Dans la pratique, chaque nomination est négociée par les forces politiques selon des logiques de répartition confessionnelle et politicienne.
Chacun exige «sa part» dans les ambassades les plus importantes, notamment celles où les ambassadeurs sont généralement nommés hors cadre: Washington, Paris, Riyad, le Caire, Rome, l’Organisation des Nations unies à New York ou à Genève, etc.
Si après les dernières nominations de 2017, plusieurs tentatives de finaliser le mouvement diplomatique se sont succédé, elles ont toutes échoué à la dernière minute.
«Revenons à l’an 2019, lorsque l’ancien ministre Gebran Bassil a refusé de procéder aux nominations, la réalité sur le terrain ne correspondant pas aux calculs qui l’intéressaient», signale-t-on de source proche du dossier.

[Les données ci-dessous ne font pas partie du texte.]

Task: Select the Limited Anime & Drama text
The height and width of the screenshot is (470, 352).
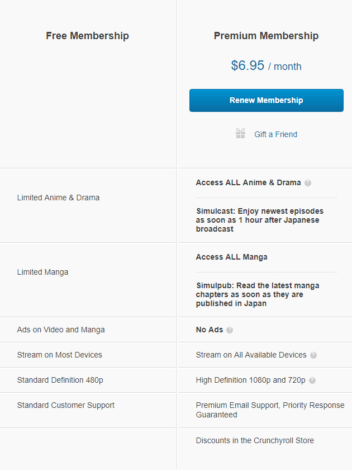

«Plus tard, en 2020, le ministère des Affaires étrangères (AE) sous Nassif Hitti n’a pas, non plus, pu réussir cette mission, à cause des ingérences politiques et de la pression qu’exerçait M. Bassil pour faire nommer des gens affiliés au Courant patriotique libre (CPL)», poursuit-on. Et d’ajouter que «le processus a également échoué en 2022, avec Abdallah Bou Habib (proche du CPL, ndlr) à la tête du ministère».
Il faut dire aussi que certains diplomates en poste depuis plus de dix ans refusent de céder leur place, parfois avec le soutien tacite de leur camp politique.

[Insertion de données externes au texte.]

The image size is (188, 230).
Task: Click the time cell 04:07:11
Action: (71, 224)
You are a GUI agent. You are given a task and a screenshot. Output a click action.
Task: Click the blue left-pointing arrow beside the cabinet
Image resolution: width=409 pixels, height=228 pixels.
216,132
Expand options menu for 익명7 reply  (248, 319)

D’autres nominations suscitent aussi des frictions internes au sein du ministère, longtemps accusé de favoritisme ou de clientélisme.
D’autant plus qu’en l’absence d’un chef de l'État, avec près de deux ans de vacances entre 2022 et début 2025, les décisions stratégiques ont été différées.
Aujourd’hui, une fenêtre politique semble s’être ouverte pour faire avancer le dossier.
Vers un déblocage?
Selon des sources diplomatiques concordantes, un projet de nominations serait, comme susmentionné, en cours de finalisation.
Il prévoirait une rotation dans une trentaine de postes, en ciblant les ambassades laissées vacantes trop longtemps ou celles jugées «stratégiques».
L’objectif serait double: apaiser les tensions internes au ministère des Affaires étrangères et donner des gages de normalisation à l'international.
Cependant, pour certains observateurs, le mouvement resterait partiel et les affectations à plusieurs postes-clés pourraient encore être repoussées à plus tard, faute de consensus.
Certains diplomates de carrière réclament plus de transparence, de mérite et de critères professionnels, dénonçant les nominations politiques de dernière minute imposées par les formations au pouvoir.
Il n’en demeure pas moins que le Conseil des ministres pourrait se pencher sur le dossier dans les prochaines semaines.
Reste à savoir si les équilibres politiques tiendront jusqu’au bout ou si le mouvement diplomatique rejoindra une fois de plus la longue liste des décisions suspendues dans l’attente d’un improbable consensus.